Locally Affine Diffeomorphic Surface Registration and Its Application to Surgical Planning of Fronto-Orbital Advancement

Abstract

Metopic craniosynostosis is a condition caused by the premature fusion of the metopic cranial suture. If untreated, it can result into brain growth restriction, increased intra-cranial pressure, visual impairment, and cognitive delay. Fronto-orbital advancement is the widely accepted surgical approach to correct cranial shape abnormalities in patients with metopic craniosynostosis, but the outcome of the surgery remains very dependent on the expertise of the surgeon because of the lack of objective and personalized cranial shape metrics to target during the intervention. We propose in this paper a locally affine diffeomorphic surface registration framework to create an optimal interventional plan personalized to each patient. Our method calculates the optimal surgical plan by minimizing cranial shape abnormalities, which are quantified using objective metrics based on a normative model of cranial shapes built from 198 healthy cases. It is guided by clinical osteotomy templates for fronto-orbital advancement, and it automatically calculates how much and in which direction each bone piece needs to be translated, rotated, and/or bent. Our locally affine framework models separately the transformation of each bone piece while ensuring the consistency of the global transformation. We used our method to calculate the optimal surgical plan for 23 patients, obtaining a significant reduction of malformations (p < 0.001) between 40.38% and 50.85% in the simulated outcome of the surgery using different osteotomy templates. In addition, malformation values were within healthy ranges (p > 0.01).

Figures

Fig. 1

Cranial bones: (a) frontal, (b) lateral and (c) posterior views of the cranium of a healthy control subject (age 1 month). The main cranial bones are labeled in black as F (frontal), P (parietal), T (temporal), and O (occipital) and are separated by open sutures. The main sutures are labeled in blue as MS (metopic), CS (coronal), SqS (squamous), SS (sagittal), and LS (lambdoid).

Fig. 2

Pipeline of the proposed framework. We segment the cranial bones from the CT image of a patient, and we evaluate different subdivisions of the cranial bones following a set of predefined osteotomy templates. For each osteotomy template evaluated, we calculate the optimal surgical plan using the registration framework proposed, which minimizes the difference between the patient’s cranial shape and its closest normal from a normative statistical shape multi-atlas. Finally, we evaluate the surgical outcome from the optimal plan calculated with each osteotomy template based on different criteria: minimization of malformations, minimization of curvature discrepancies, or minimum bone stress.

Fig. 3

Dynamic weighting scheme proposed. (a) illustrates the problem of the weighting scheme proposed in [18] with an example of which the source surface includes two affine areas (labeled as 1 and 2).
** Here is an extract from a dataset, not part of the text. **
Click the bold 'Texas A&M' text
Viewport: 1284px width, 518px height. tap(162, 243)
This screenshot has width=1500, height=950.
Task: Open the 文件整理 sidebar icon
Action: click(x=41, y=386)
The affine regions were predefined before registration so, if a part of the surface was transformed to another region during registration, it would lose its affine properties (as represented with stripes); (b) shows how the proposed scheme updates the regions at each temporal integration step, thus preserving the local properties in the source mesh (e.g. affine). Note how the moving surface becomes more similar to the target surface during registration in terms of distance and curvature.

Fig. 4

Frontal view of the digital osteotomy templates used to calculate the optimal surgical plan, together with the cranium of the reference control case used for segmentation. Each osteotomy template considered the subdivision of the frontal bones and supra-orbital bar in (a) 6, (b) 5, (c) 4, (d) 3, and (e) 2 bone pieces. Each color represents a bone piece remodeled and repositioned during surgery using a local affine transformation.

Fig. 5

Simulated correction of cranial shape abnormalities using our automatic osteotomy plan for a patient with metopic craniosynostosis. Superior (first row) and frontal (second row) views of the malformations and curvature discrepancies on the cranial shape on (b) the pre-operative mesh, and the simulated outcome of the surgical planning calculated for osteotomy plans with (c) 2, (d) 3, (e) 4, (f) 5, and (g) 6 bone pieces. For an improved visualization, Figures (c)–(g) only show the malformations and curvature discrepancies in the transformed bone pieces. As it can be observed, Figures (c)–(g) are more similar to (a) than (b).

Fig. 6

Bar diagram showing on how many patients we should use each osteotomy template to obtain the optimal surgical plan according to the three criteria considered: (1) minimization of malformations, (2) minimization of curvature discrepancies, and (3) minimization of bone stress.